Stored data
# # #

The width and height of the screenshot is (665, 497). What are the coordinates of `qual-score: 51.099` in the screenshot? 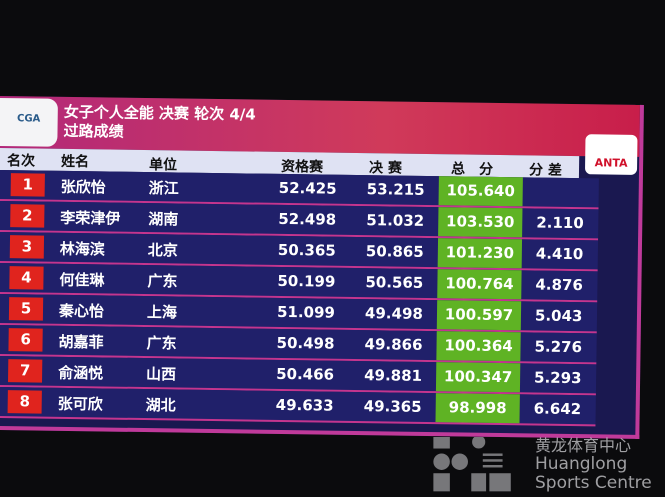 It's located at (306, 312).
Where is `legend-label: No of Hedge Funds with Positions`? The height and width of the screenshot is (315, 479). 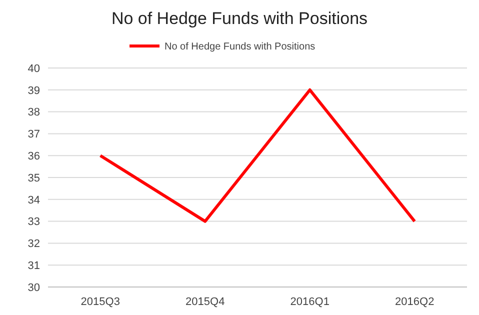 legend-label: No of Hedge Funds with Positions is located at coordinates (240, 47).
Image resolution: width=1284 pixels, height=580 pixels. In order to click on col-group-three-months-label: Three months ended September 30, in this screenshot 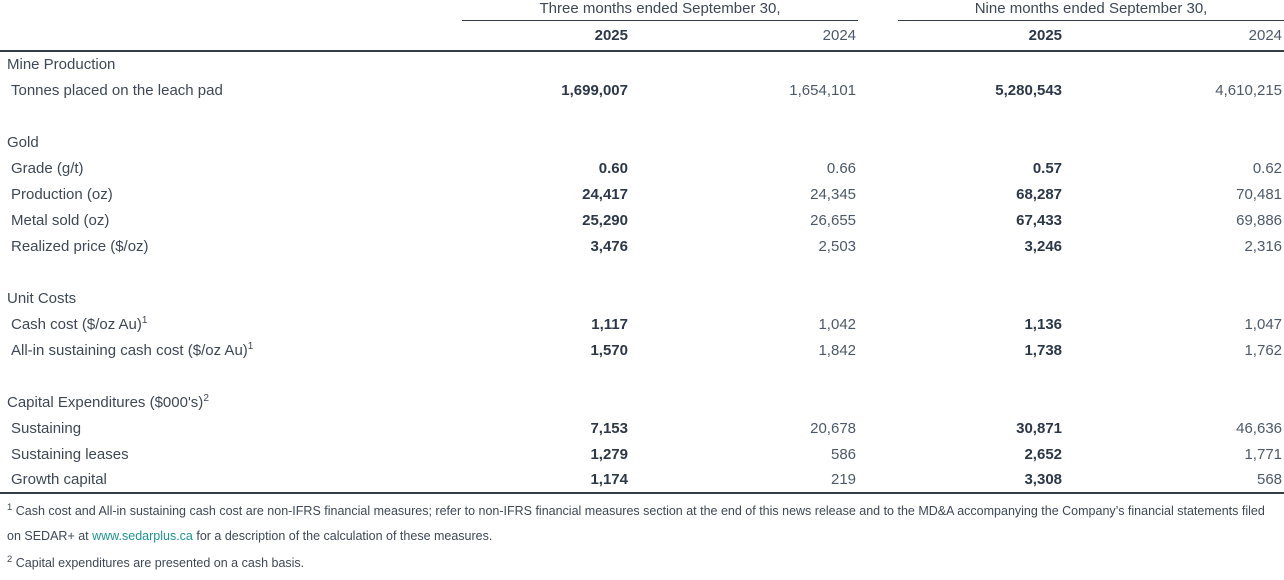, I will do `click(660, 11)`.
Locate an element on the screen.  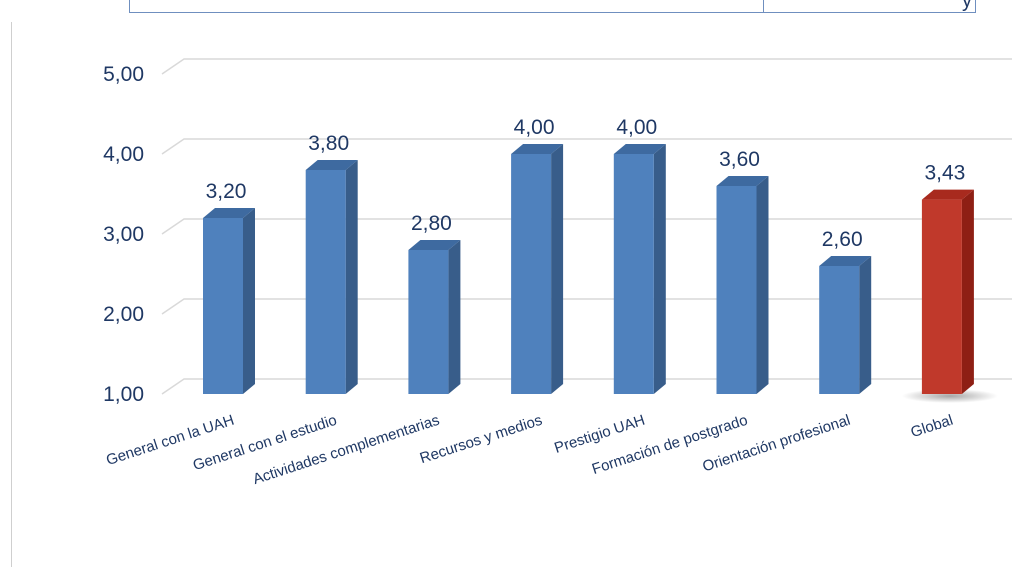
data-label: 2,60 is located at coordinates (842, 240).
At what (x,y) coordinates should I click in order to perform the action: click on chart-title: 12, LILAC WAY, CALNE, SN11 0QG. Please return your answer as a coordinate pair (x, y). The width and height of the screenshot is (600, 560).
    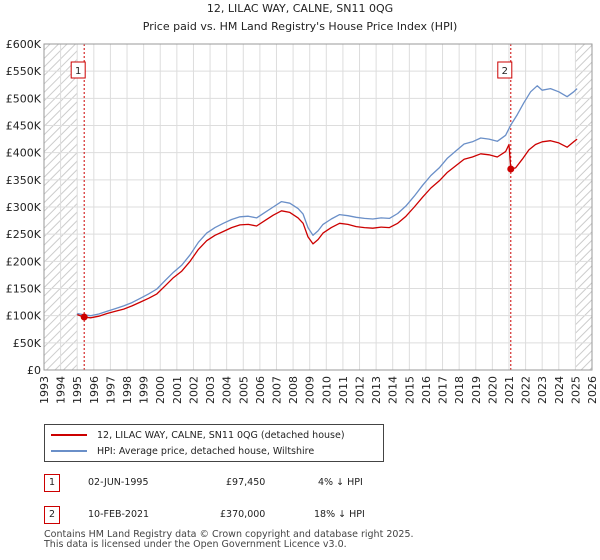
    Looking at the image, I should click on (300, 8).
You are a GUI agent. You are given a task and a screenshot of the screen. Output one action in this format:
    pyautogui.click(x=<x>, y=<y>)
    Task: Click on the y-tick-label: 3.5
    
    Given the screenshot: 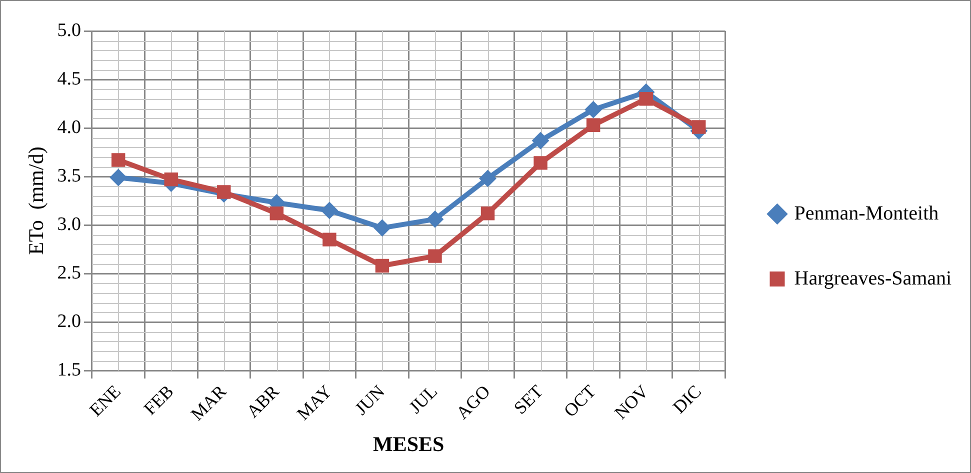 What is the action you would take?
    pyautogui.click(x=69, y=176)
    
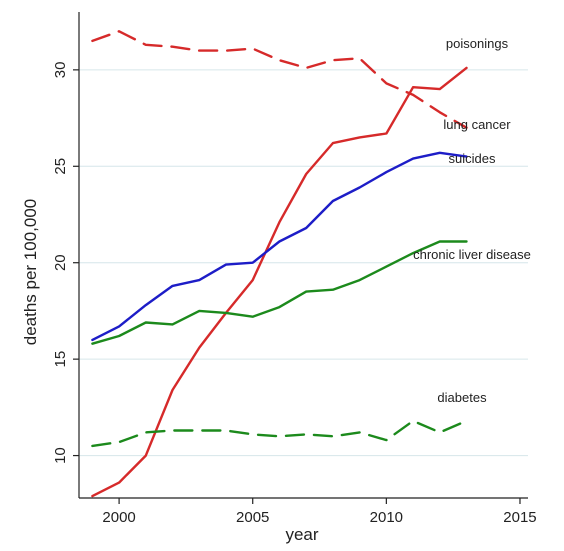 The image size is (564, 551). What do you see at coordinates (472, 254) in the screenshot?
I see `series-label-chronic-liver-disease: chronic liver disease` at bounding box center [472, 254].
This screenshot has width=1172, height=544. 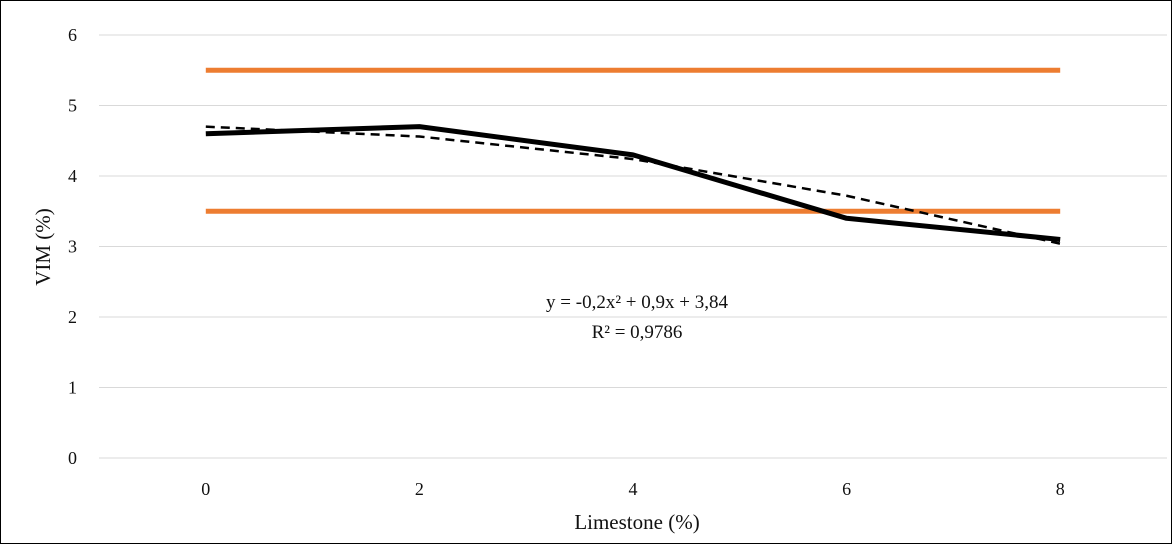 I want to click on y-tick-label: 3, so click(x=72, y=247).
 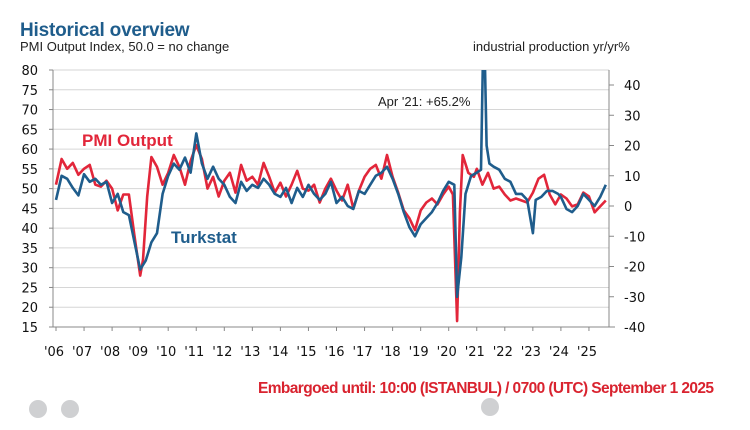 I want to click on y-tick-label: 45, so click(x=30, y=210).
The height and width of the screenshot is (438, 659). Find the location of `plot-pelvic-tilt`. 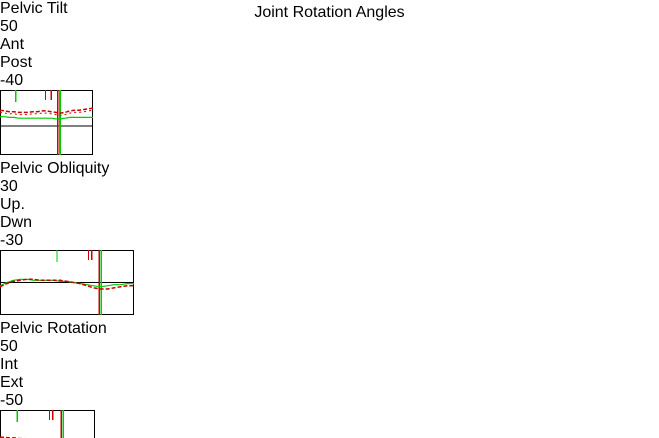

plot-pelvic-tilt is located at coordinates (47, 122).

# # #

Copy the lines of the entries word for word, starting at the line containing "At what (x,y)" and ending at the line containing "Looking at the". Leave the pictures out of your copy.

At what (x,y) coordinates should I click in order to perform the action: click on chart-title: 12, LILAC WAY, CALNE, SN11 0QG. Please return your answer as a coordinate pair (x, y). The width and height of the screenshot is (600, 560).
    Looking at the image, I should click on (300, 8).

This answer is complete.